Jay didn't recognize the first voice, but the second was Theodore's.
"Theodore!" Jay broke out of the strange woman's grasp and spun around. The shouting had come from a little ways down the beach, and Jay hurried towards the noise, still holding onto the object he had been handed.
He started around a little stand of bushes growing off a rocky portion of the hill, then stopped and ducked. On the other side, just a few yards away, Theodore was wrestling with three British soldiers in red uniforms. Jay leaned over the bushes again, trying to decide what to do. Two of the soldiers were trying to grab Theodore's arms, while the other was just standing back with his hand on a pistol at his hip. None of them were looking in Jay's direction, but Theodore twisted his shoulders around, and caught sight of Jay looking over the bushes.
The German man's eyes went wide for a second, and then he grimaced.
"Stay back!" he shouted, and twisted one arm free so that he could punch one of the soldiers in the chest.
The soldier staggered back a step, then stood up again.
"Right," he growled, and took his rifle off of his shoulder. Theodore didn't even raise his hand to defend himself when the soldier started bludgeoning him with the butt end of the weapon.

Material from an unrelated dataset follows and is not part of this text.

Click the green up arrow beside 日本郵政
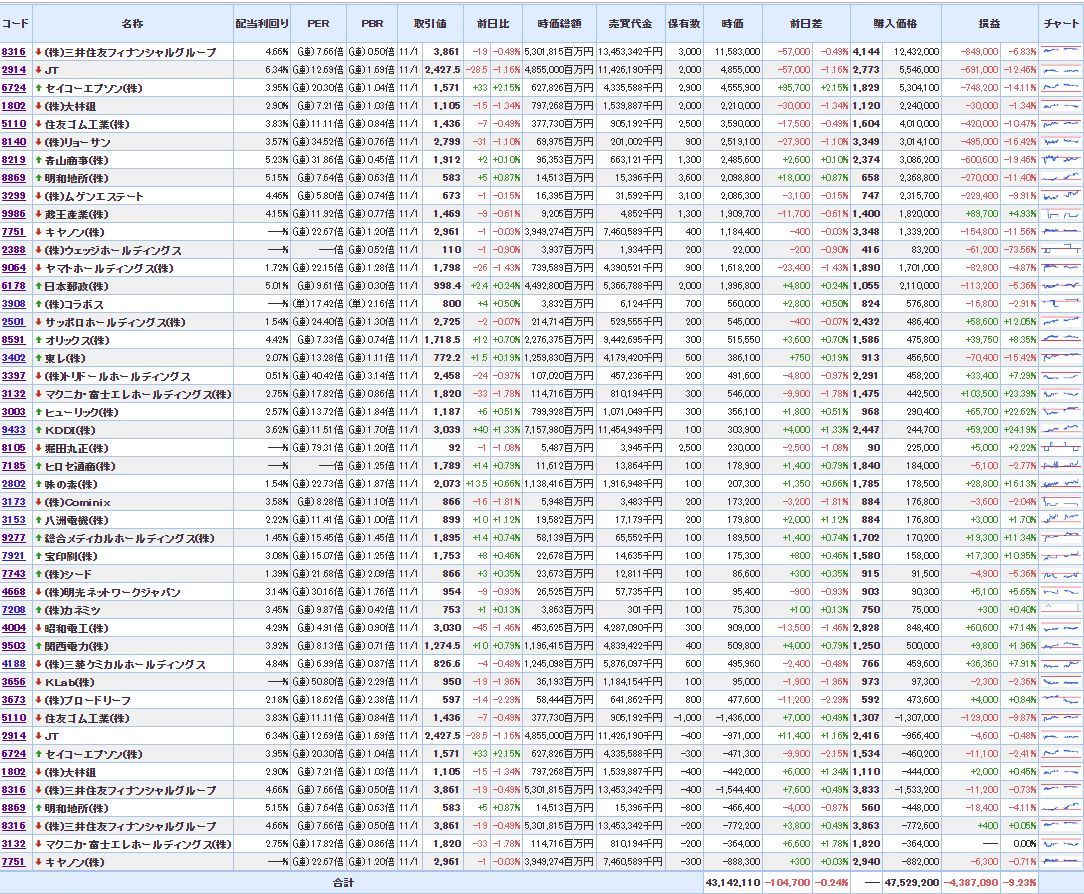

Jay squawked, and dropped back down behind the bushes. He turned around and put his back up against the hill, breathing hard. He didn't think the soldiers had seen him, but they were taking Theodore. They were arresting him, but Theodore had told Jay to keep away. Jay thought that Theodore had meant that for him, anyway. Maybe he was just being a coward, but what could Jay possibly do against three armed men except get arrested himself? On the other hand, Theodore had been Jay's guide, what was he going to do out here? Jay turned and peeked back out over the bushes.
Two soldiers were dragging a limp Theodore towards the hill. The other patted his pistol and nodded towards them, then started to turn around. Jay shrunk back down. He couldn't do it. He was stuck here. Alone.
Jay was clutching the thing he had been handed to his chest, but only now did he really look at it for the first time. It was not a rod; it was long, but too flattened. The strange woman had given Jay a sword, a silver-hilted sword inside a black scabbard. Jay gawked at it for a few moments, then turned to look back at the woman.
She wasn't there. The beach was empty again. There was only mud and trees and a cloud of fog receding over the water.